Ordnungsamtsleiter Jochen Schilling zeigt sich selbst unzufrieden mit der Situation. „Ich weiß nicht, warum wir noch nicht bei der Höchstleistung sind“, sagte er in der jüngsten Sitzung des Verwaltungsausschusses. Schließlich nutze man alle vorhandenen Kapazitäten und habe alle Prozesse möglichst effizient organisiert. In den vergangenen Monaten seien zahlreiche Maßnahmen umgesetzt worden, die eigentlich zu spürbaren Verbesserungen führen sollten. Doch bei einem internen Praxistest, bei dem seit Anfang des Jahres jeden Donnerstag überprüft wurde, wie viel Wartezeit für bestimmte Leistungen anfällt, hätten sich kaum Veränderungen gezeigt. So betrug die Wartezeit für eine Anmeldung in Esslingen Anfang Januar 115 Tage (ohne Sonn- und Feiertage) und damit fast fünf Monate. Am 10. März waren es sogar 118 Tage. Ähnlich sieht es bei Anträgen für einen Reisepass oder Personalausweis aus. Lediglich auf einen Termin für den Antrag auf ein Führungszeugnis musste man zuletzt deutlich weniger lang warten: nur noch einen Tag statt rund drei Monate.

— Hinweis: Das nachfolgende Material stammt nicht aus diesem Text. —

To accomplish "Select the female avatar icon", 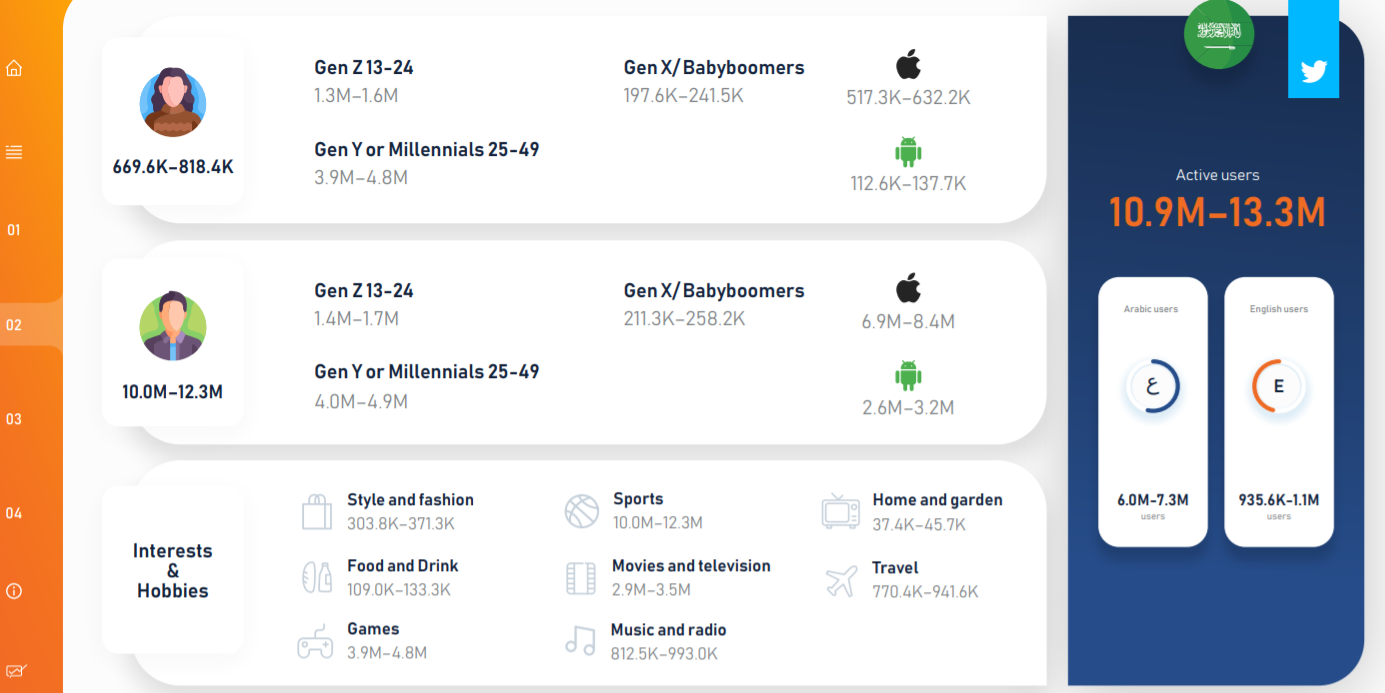I will 173,102.
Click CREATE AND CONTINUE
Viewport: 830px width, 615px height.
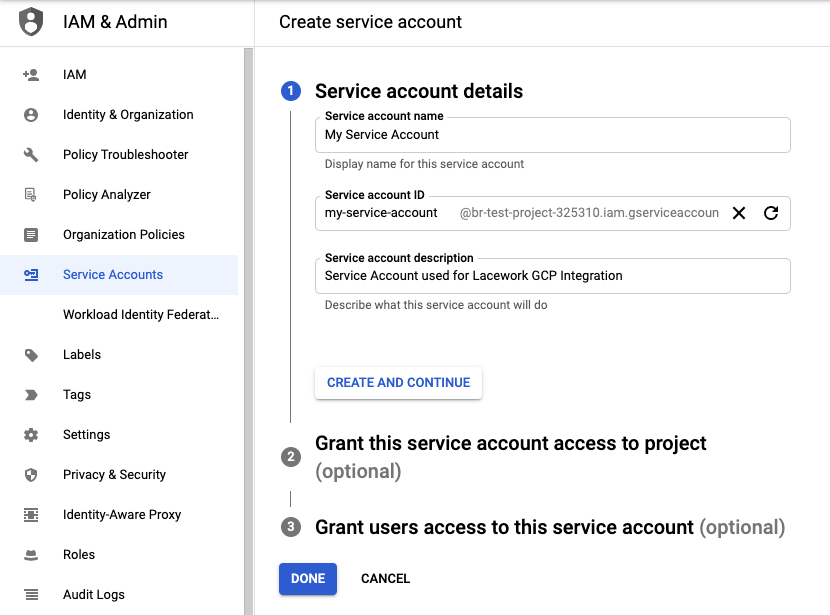(x=398, y=382)
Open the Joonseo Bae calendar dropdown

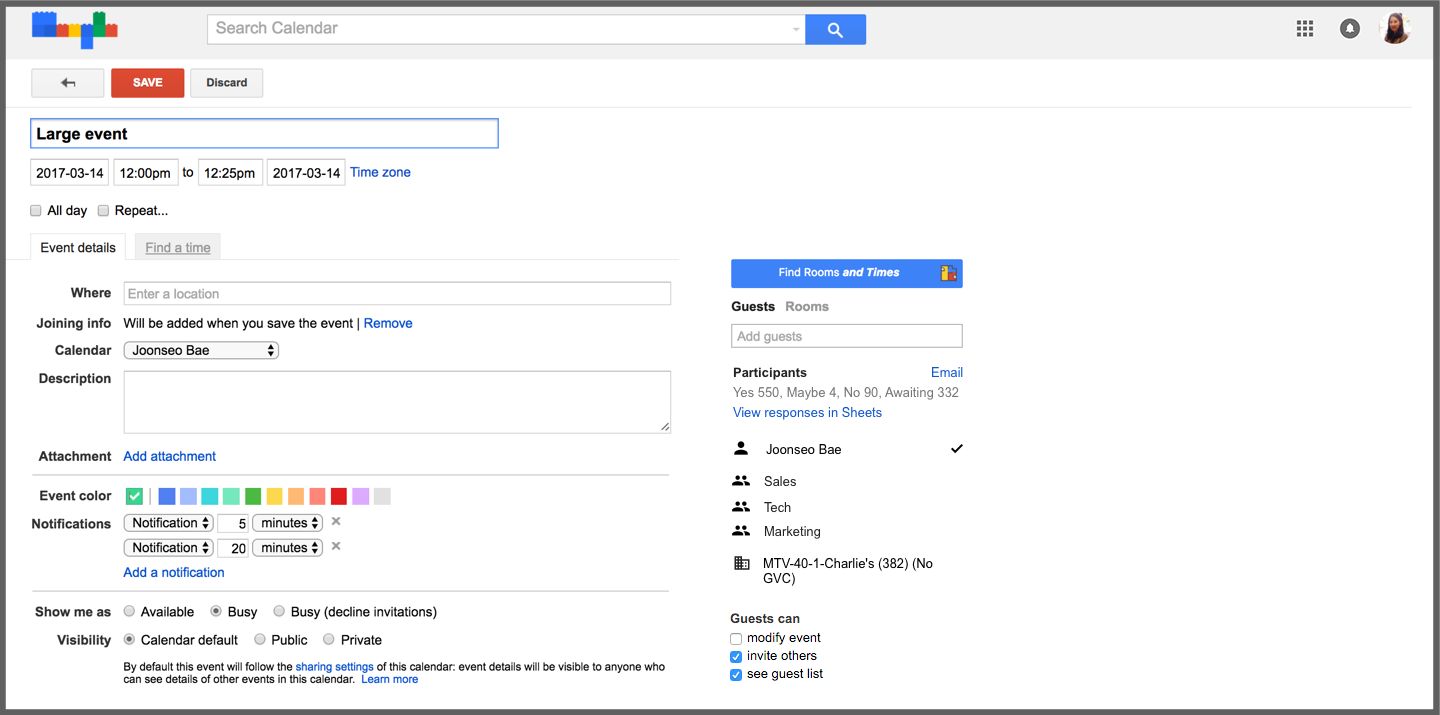(200, 350)
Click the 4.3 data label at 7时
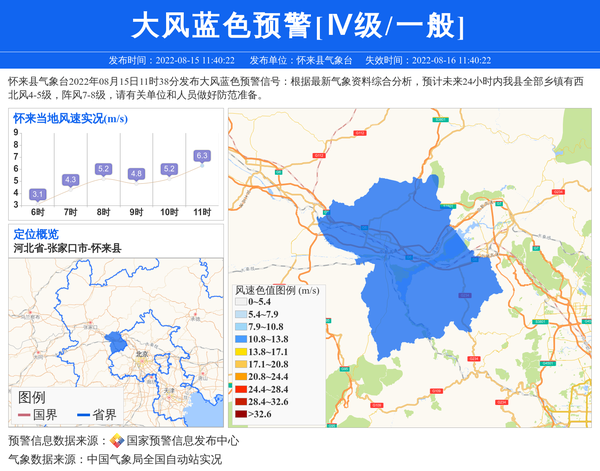The width and height of the screenshot is (600, 471). [70, 179]
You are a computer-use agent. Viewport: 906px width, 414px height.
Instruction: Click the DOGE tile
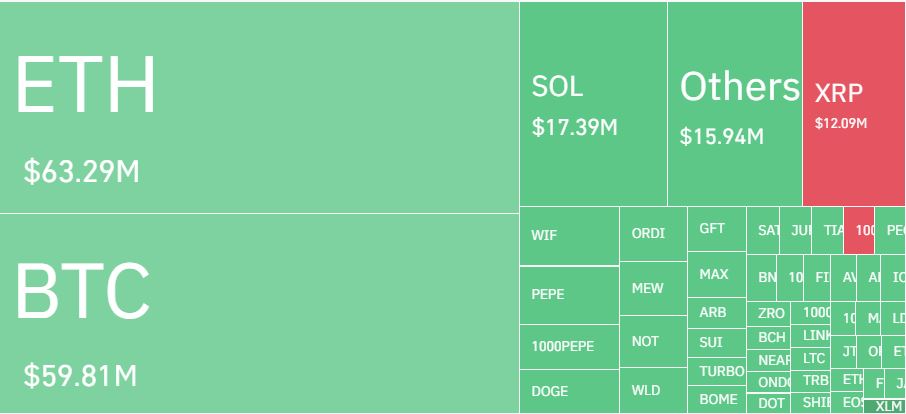point(569,391)
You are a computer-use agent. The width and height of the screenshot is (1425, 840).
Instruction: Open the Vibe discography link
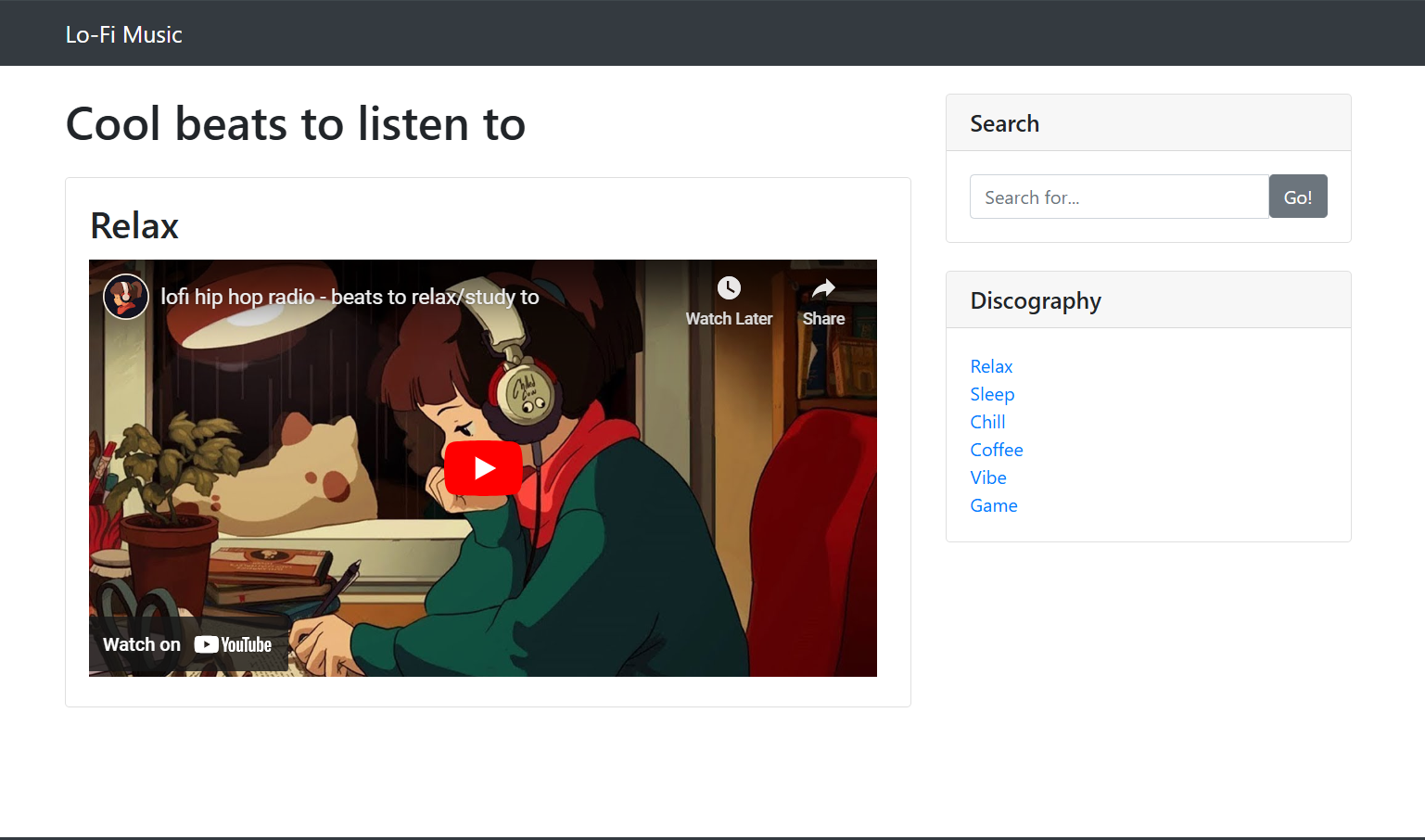988,477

Das dürfte allerdings wohl darauf zurückzuführen sein, dass die Stadt den Anträgen auf Führungszeugnisse jetzt Priorität eingeräumt hat. Zudem schaltet man pro Woche rund 140 Notfalltermine frei für dringende Anliegen. „Wir können jedem, der das braucht und begründet, einen früheren Termin anbieten“, so Schilling. Darüber hinaus öffne man inzwischen zwei weitere Schalter mit bis zu 120 zusätzlichen Terminen pro Woche, zudem seien am Samstag jetzt vier statt bislang zu zwei Schalter geöffnet. Angesichts der sich abzeichnenden Fernreisewelle wurde ein separater Schalter für die Beantragung von Ausweispapieren eingerichtet, außerdem ein extra Schalter zum Abholen derselben. Man habe die im System hinterlegte Bearbeitungszeit reduziert und die Schalterzeit der Mitarbeiter von 50 auf 64 Prozent erhöht, um noch mehr Termine anzubieten, berichtet Schilling. Doch bislang fruchtet das nicht wie gewünscht. Zumal das Onlinesystem zur Terminbuchung seine Tücken hat: Die durchaus nicht seltenen Mehrfachbuchungen müssen nach Rücksprache mit dem jeweiligen Kunden manuell gelöscht werden – ein Zeitfresser.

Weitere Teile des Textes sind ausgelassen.